Chapter 36
Chapter Thirty-Six
Leif
Itell myself I’m just here to catch the water taxi, but my pulse says otherwise.
The scent of salt and diesel clings to the air, familiar as breath, wrapping around me as I cradle a cup of coffee and stare across the harbor. Sunlight skips over the water, turning the waves to molten gold, but the view can’t hold my attention.
Every crunch of gravel behind me pulls my attention toward the parking lot, toward the truck I hope and dread to see. It’s been almost two weeks since Emily’s come to the island, but I heard Nathaniel and Blake talking yesterday about her returning to work today.
The coffee burns my tongue, but I welcome the sting. It’s easier to focus on that than the coil of anticipation tightening in my chest.
The morning hums with motion, with fishing boats sliding out to sea, and shop owners unlock their doors. Gulls circle overhead with impatient cries.

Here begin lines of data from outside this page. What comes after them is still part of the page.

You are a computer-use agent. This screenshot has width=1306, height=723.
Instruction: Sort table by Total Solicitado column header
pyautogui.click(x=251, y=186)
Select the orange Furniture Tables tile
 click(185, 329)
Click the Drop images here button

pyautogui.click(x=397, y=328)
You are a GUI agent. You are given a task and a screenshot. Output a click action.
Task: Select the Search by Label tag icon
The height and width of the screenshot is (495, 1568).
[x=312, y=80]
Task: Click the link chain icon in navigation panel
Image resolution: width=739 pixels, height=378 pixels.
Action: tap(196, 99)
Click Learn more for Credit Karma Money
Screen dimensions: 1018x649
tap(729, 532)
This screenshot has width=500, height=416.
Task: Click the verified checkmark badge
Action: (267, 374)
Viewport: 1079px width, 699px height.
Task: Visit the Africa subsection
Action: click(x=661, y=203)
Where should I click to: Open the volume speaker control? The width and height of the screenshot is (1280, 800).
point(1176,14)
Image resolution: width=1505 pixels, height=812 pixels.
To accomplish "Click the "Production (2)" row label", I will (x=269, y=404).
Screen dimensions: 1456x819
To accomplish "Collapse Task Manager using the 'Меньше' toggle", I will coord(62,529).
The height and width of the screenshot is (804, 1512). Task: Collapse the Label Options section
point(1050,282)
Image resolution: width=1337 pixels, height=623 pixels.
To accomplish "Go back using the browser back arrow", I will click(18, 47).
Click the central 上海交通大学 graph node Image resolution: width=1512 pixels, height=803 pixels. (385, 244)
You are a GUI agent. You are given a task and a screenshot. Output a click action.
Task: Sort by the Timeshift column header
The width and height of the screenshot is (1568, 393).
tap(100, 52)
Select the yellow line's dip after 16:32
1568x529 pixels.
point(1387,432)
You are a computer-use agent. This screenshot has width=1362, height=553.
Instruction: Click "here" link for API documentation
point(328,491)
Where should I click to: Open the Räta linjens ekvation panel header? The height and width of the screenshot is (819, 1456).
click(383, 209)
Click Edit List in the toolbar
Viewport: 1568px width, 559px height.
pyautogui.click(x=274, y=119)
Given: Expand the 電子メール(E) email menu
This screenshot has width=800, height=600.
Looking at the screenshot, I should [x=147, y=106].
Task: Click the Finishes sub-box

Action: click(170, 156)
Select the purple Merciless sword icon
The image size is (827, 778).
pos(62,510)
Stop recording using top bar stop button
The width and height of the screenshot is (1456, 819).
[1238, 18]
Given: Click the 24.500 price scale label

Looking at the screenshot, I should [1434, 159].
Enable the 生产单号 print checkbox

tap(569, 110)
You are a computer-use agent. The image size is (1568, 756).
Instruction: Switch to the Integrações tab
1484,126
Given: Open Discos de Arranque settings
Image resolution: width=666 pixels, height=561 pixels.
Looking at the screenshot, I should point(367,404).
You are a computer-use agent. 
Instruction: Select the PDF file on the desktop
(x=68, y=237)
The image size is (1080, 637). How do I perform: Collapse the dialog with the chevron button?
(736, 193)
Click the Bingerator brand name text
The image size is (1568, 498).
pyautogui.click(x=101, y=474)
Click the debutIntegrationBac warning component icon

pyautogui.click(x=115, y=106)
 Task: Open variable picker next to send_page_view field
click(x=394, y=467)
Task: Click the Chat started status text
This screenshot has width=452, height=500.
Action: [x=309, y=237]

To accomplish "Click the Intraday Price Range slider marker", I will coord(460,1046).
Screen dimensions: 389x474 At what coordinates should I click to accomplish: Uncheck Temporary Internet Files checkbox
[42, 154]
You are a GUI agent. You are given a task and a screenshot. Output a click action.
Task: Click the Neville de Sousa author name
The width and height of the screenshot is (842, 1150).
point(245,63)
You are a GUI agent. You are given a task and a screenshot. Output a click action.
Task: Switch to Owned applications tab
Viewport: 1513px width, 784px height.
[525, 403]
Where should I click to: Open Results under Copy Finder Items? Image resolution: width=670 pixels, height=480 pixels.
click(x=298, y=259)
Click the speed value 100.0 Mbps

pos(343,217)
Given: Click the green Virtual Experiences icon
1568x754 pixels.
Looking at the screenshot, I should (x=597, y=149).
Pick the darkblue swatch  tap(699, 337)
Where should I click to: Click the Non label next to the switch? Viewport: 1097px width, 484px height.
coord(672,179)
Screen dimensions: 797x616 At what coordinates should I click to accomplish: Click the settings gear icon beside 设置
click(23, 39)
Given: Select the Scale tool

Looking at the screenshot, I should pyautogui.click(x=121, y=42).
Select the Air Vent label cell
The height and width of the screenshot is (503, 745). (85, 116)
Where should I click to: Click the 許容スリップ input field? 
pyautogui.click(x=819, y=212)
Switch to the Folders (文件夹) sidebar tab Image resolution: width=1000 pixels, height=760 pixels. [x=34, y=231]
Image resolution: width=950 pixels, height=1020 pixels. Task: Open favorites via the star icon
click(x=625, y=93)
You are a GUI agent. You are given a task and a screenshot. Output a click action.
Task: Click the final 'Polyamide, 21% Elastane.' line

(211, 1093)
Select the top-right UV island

My phone vibrates in my pocket, and when I check it, I find another message from Quinn’s uncle, approving my idea for a science experiment today.
I tap out a quick reply, promising to clean everything up by dinner. The little girl’s enthusiasm for experiments surprises me every time, a bright, uncomplicated spot in this new life I’ve started to settle into.
The crunch of tires draws my head around again, and my pulse jumps at the sight of Emily’s blue truck pulling into the lot, sunlight catching on the faded paint.
I take another swallow of coffee, pretending the burn in my throat comes only from the heat.
She’s not alone. The passenger door swings open, and Jared steps out.
The last time I saw him, he was crumpled in the passenger seat of my car, face bruised and bleeding, holding his ribs.
The man walking toward me now bears little resemblance to the broken figure I remember.
His stride carries confidence, shoulders squared instead of hunched, and the bruises have faded to faint yellows that his tan almost hides.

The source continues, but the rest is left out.